Alexandre Vautravers
Alexandre Vautravers
Professeur de Relations internationales Rédacteur en chef de la Revue militaire suisse

Après l’analyse historique critique de Jean-Jacques Langendorf, le discours de la commémoration actuelle d’Alexandre Vautravers, lundi 30 décembre 2013, 17h, Esplanade de la Treille, Genève

"Nous voici à la tombée du jour, ce 30 décembre 2013, nous sommes réunis pour commémorer les événements militaires et historiques qui ont marqué notre République il y a 200 ans. C’est en effet il y a 200 ans jour pour jour et heure pour heure que les derniers des 12'000 soldats français ont quitté Genève et la Suisse. Nous débutons ainsi, ce soir, la série de commémorations du Bicentenaire de la Restauration genevoise, qui nous amèneront tout naturellement au 1er juin – soit l’arrivée des troupes confédérées au Port Noir. Mais quelle est l’importance de ces évènements pour notre histoire ? Quelle signification ont-ils aujourd’hui ?   La période qui s’étend de la Révolution française au Traité de Vienne, soit de 1789 à 1815, est un tourbillon pour l’Europe, pour la Suisse et bien sûr pour Genève.

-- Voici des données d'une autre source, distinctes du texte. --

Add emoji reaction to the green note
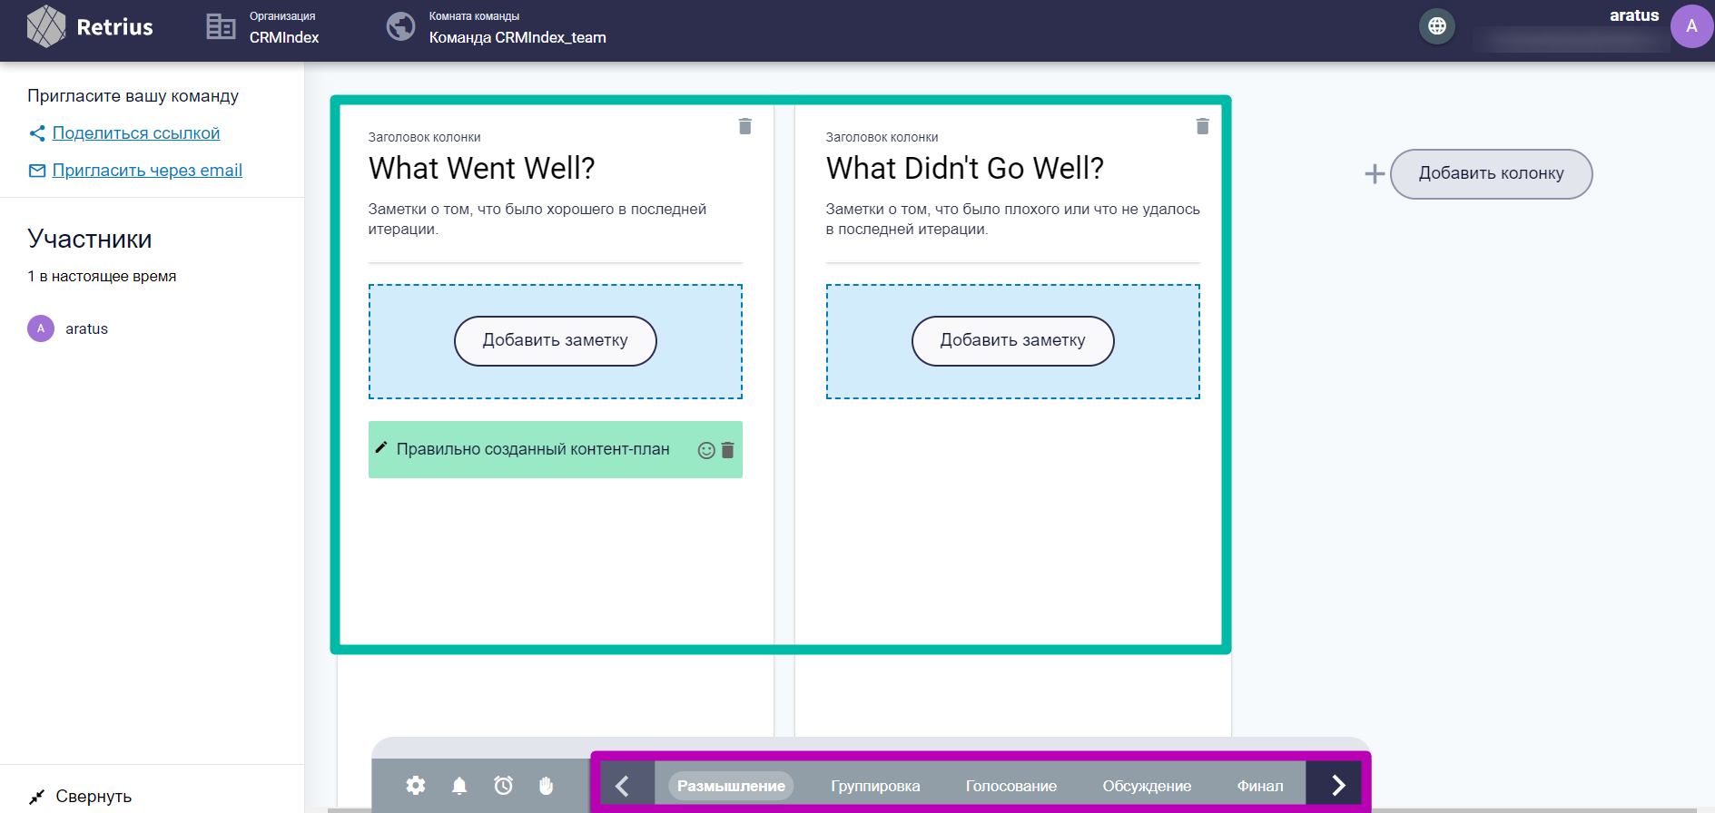The width and height of the screenshot is (1715, 813). pyautogui.click(x=706, y=450)
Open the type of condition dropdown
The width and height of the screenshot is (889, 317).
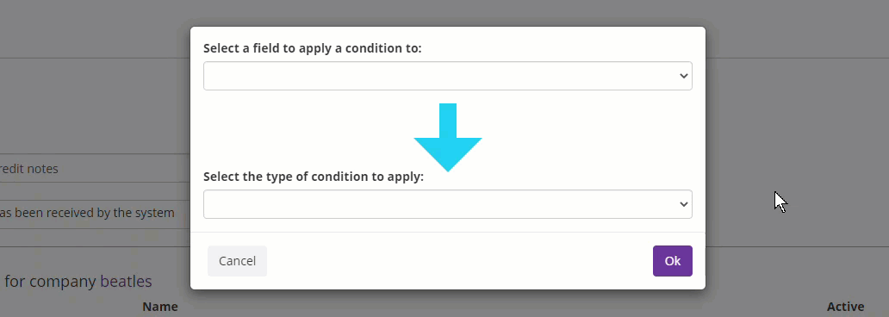pyautogui.click(x=448, y=204)
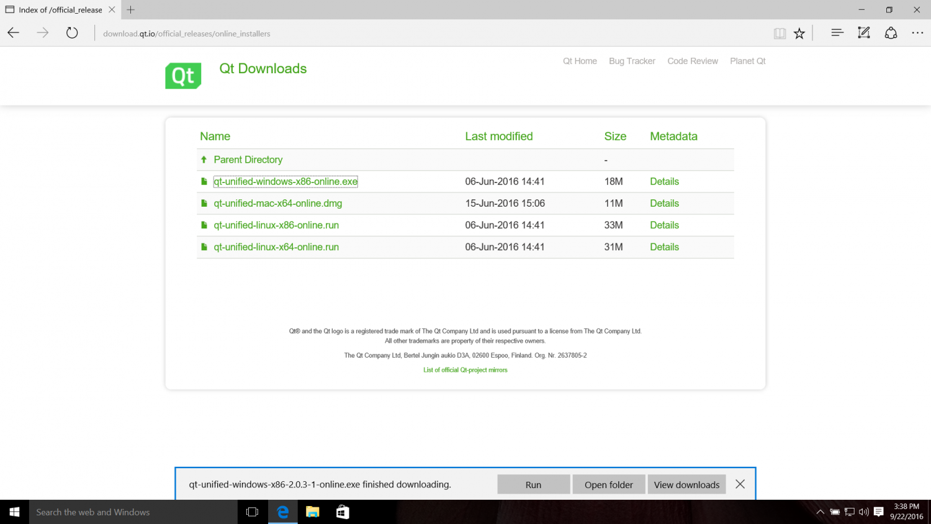Open Reading view book icon
The height and width of the screenshot is (524, 931).
coord(780,34)
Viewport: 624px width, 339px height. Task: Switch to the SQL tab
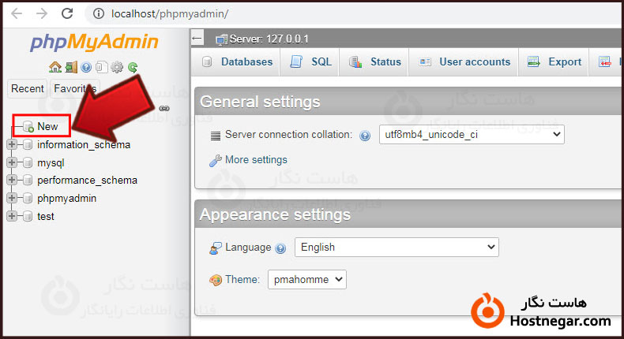pos(311,61)
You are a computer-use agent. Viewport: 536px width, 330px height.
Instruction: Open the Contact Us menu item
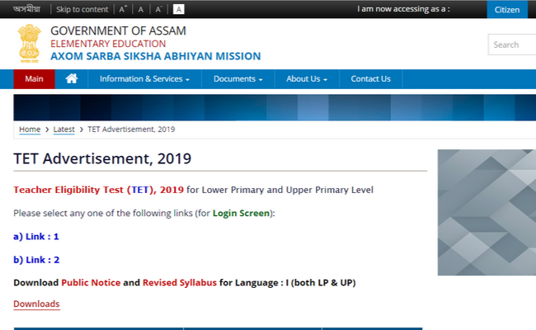pos(370,79)
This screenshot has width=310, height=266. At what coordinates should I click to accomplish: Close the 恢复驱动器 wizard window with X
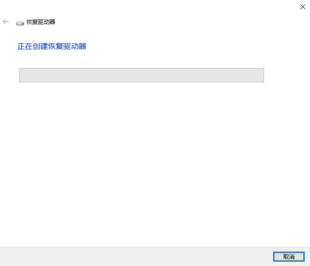pos(302,7)
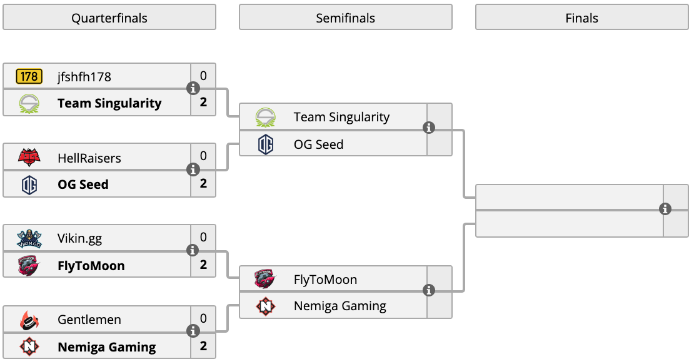
Task: Click the empty top Finals team slot
Action: coord(570,196)

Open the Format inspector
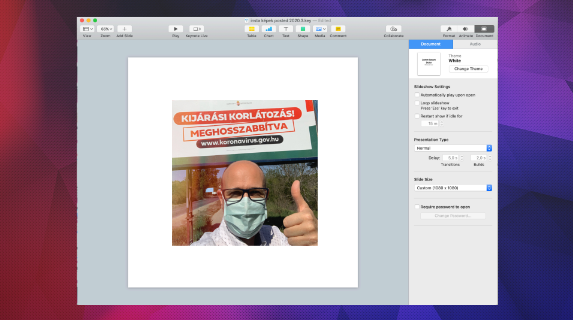449,29
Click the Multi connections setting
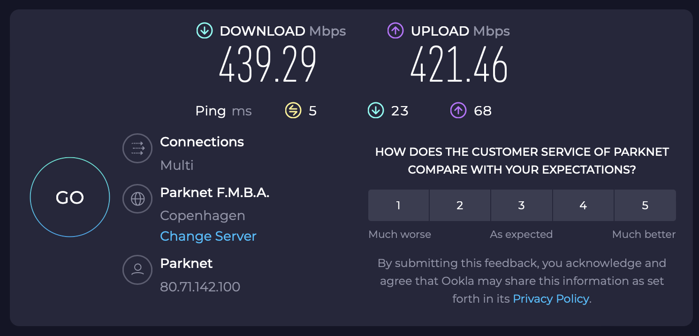 click(177, 165)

Durant ce temps, plusieurs régions de la Confédération sont envahies, avant que le pays ne succombe tout entier à l’invasion française en 1798. S’ensuivent de nombreuses rébellions et conflits internes, quatre constitutions successives, quatre coups d’Etat, des invasions des armées autrichiennes, prussiennes puis russes, l’occupation militaire, des rançons et des chantages, conduisant à la ruine puis la cessation de paiements. Ne parlons pas encore des famines, des tortures, des déplacés…   Rappelons-nous qu’avant d’être l’asile de Paix que nous connaissons aujourd’hui, la Suisse a joué le rôle de champ de bataille de l’Europe – ce que les Belges ou les Polonais dans cette présente assistance ne manqueront pas d’acquiescer et de respecter. Sous l’occupation française, la population helvétique a été sommée de fournir plus de 74'000 soldats à la France ; 65'000 ont été rassemblés, avec zèle, notamment en vidant les prisons et en se débarrassant des vagabonds. Sur ce chiffre, seuls 4'000 sont revenus. A la seule campagne de Russie de 1812, où 12'000 soldats suisses disponibles, sur les 16'000 prévus sont allés combattre, seuls 300 sont revenus. Sur la rivière Bérézina, en novembre 1812, il n’en restait plus que 1'300 ; 1'000 sont morts en chargeant les Russes trois fois à la baïonnette, après que les munitions aient été épuisées. Un combat d’arrière garde, un sacrifice, pour couvrir la retraite de l’ombre de la Grande armée, de ses fuyards et de ses déserteurs.   Cette période terrible est pratiquement inconcevable pour notre « génération Y ». Toutes ces horreurs de la guerre, il faut le rappeler, sont à l’origine de la Suisse moderne :

  1. Déjà durant l’automne 1792, sous la menace de concentrations de troupes françaises entre Carouge et Sierne, les autorités de Genève ont dû faire appel à une contre-concentration de troupes fédérales – surtout bernoises – entre Genève et Nyon. Celles-ci, sous le commandement du colonel Guillaume Bernhard de Muralt, nommé général de l’armée suisse par la Diète, parviennent à arracher la signature d’un accord des Français, qui s’engagent à ne pas occuper Genève. Depuis 1536 déjà, nous le savons, la sécurité de Genève repose sur l’alliance avec les Confédérés.

 

  1. La création d’une armée fédérale a été le « monopole de la violence légitime » nécessaire pour apaiser les insurrections et les sécessionnistes. Qu’on la fasse remonter au 4 septembre 1798 et à la Légion helvétique, ou à l’introduction du service militaire obligatoire généralisé en 1817, cette armée reste à ce jour la plus ancienne armée nationale. Rappelons que cette année, en 2013, 73% du peuple suisse a confirmé celle-ci dans son organisation et ses missions de promotion de la Paix, d’appui aux autorités et de défense.

 

  1. Notre système politique, fédéraliste et consensuel, stable et respectueux des minorités – notamment par son Conseil fédéral de 7 membres – est un contrecoup de la centralisation et du pouvoir personnel introduits sous l’occupation française.

 

  1. Enfin, l’indépendance et la neutralité armée : elle sont consubstantielles à la Suisse. Le Sonderbund, en 1847, a bien montré qu’une guerre civile entre Suisses dégénérerait vite en conflit européen ; et vice versa. Mais la neutralité n’empêche pas la solidarité, comme en témoignent les bons offices – à l’exemple des deux traités de Bâle de 1795 entre la France et la Prusse. Souvenons-nous en, au moment d’accueillir les représentants et les négociateurs des puissances et des parties au conflits en Syrie, ou à la question nucléaire iranienne.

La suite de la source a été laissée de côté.